▶ **What is needed**:
Please copy the text of every record below word for word, leaving the pictures out of your answer.

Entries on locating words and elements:
· · · · · · ·

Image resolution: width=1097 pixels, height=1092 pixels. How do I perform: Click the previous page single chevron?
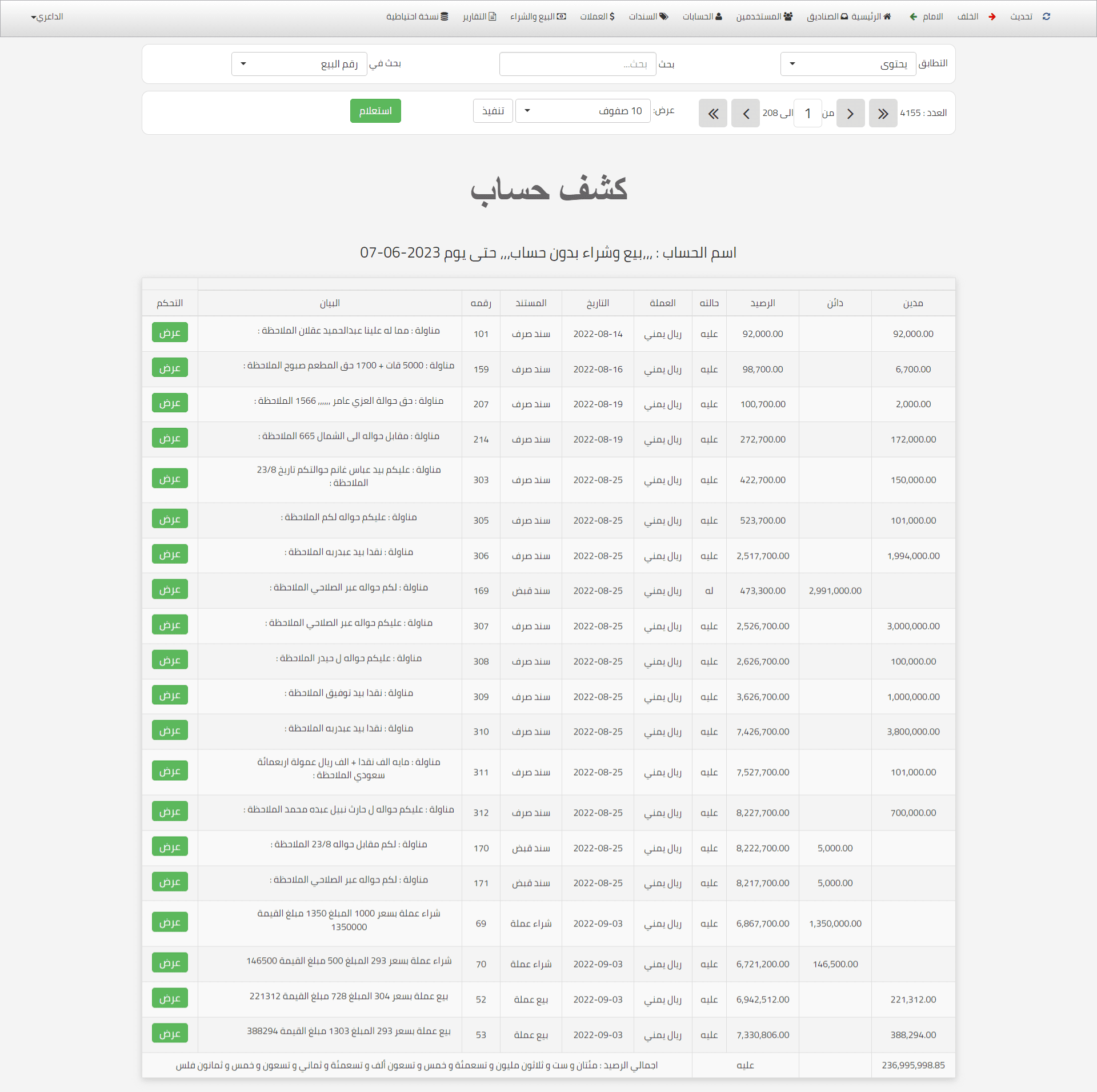pos(850,113)
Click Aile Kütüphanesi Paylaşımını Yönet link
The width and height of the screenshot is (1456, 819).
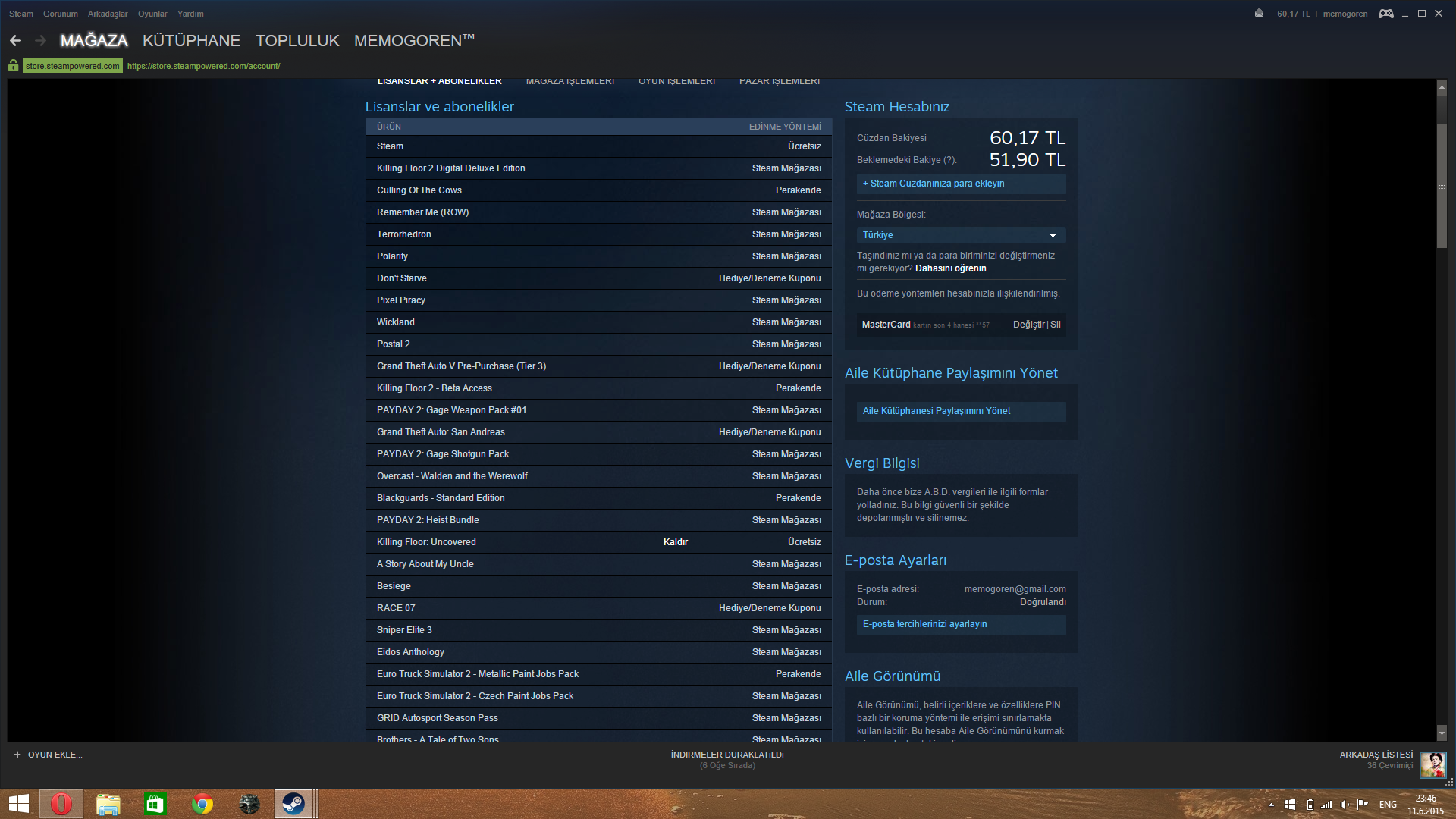click(x=937, y=411)
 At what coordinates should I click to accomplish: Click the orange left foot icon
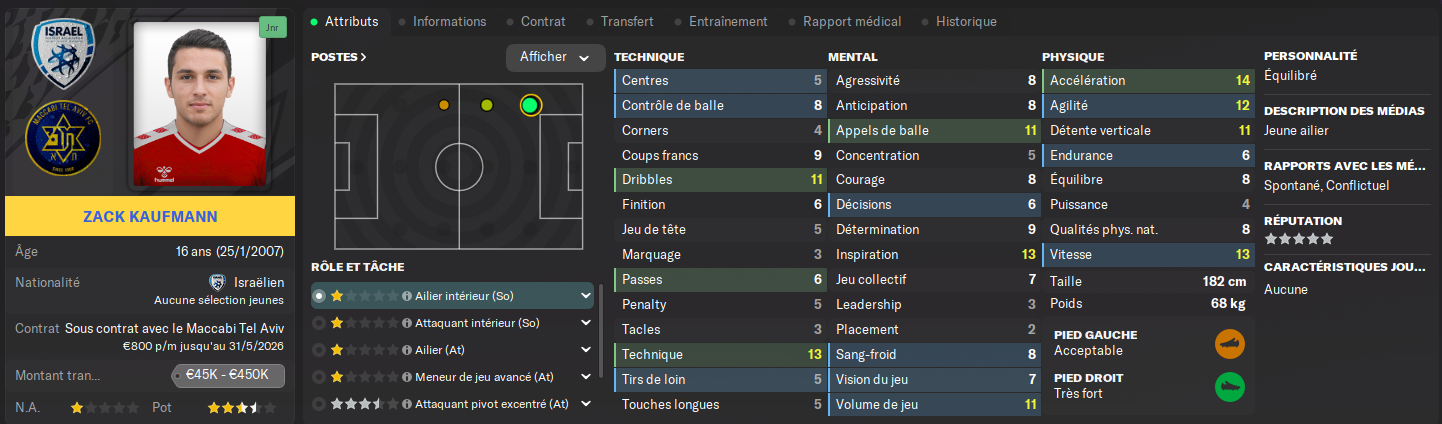coord(1229,343)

· · · · · · ·

▶ **Output**:
Image resolution: width=1097 pixels, height=1092 pixels. How do I perform: Click the previous page single chevron?
pos(850,113)
Click Aile Kütüphanesi Paylaşımını Yönet link
The width and height of the screenshot is (1456, 819).
click(x=937, y=411)
 At what coordinates should I click to accomplish: Click the orange left foot icon
coord(1229,343)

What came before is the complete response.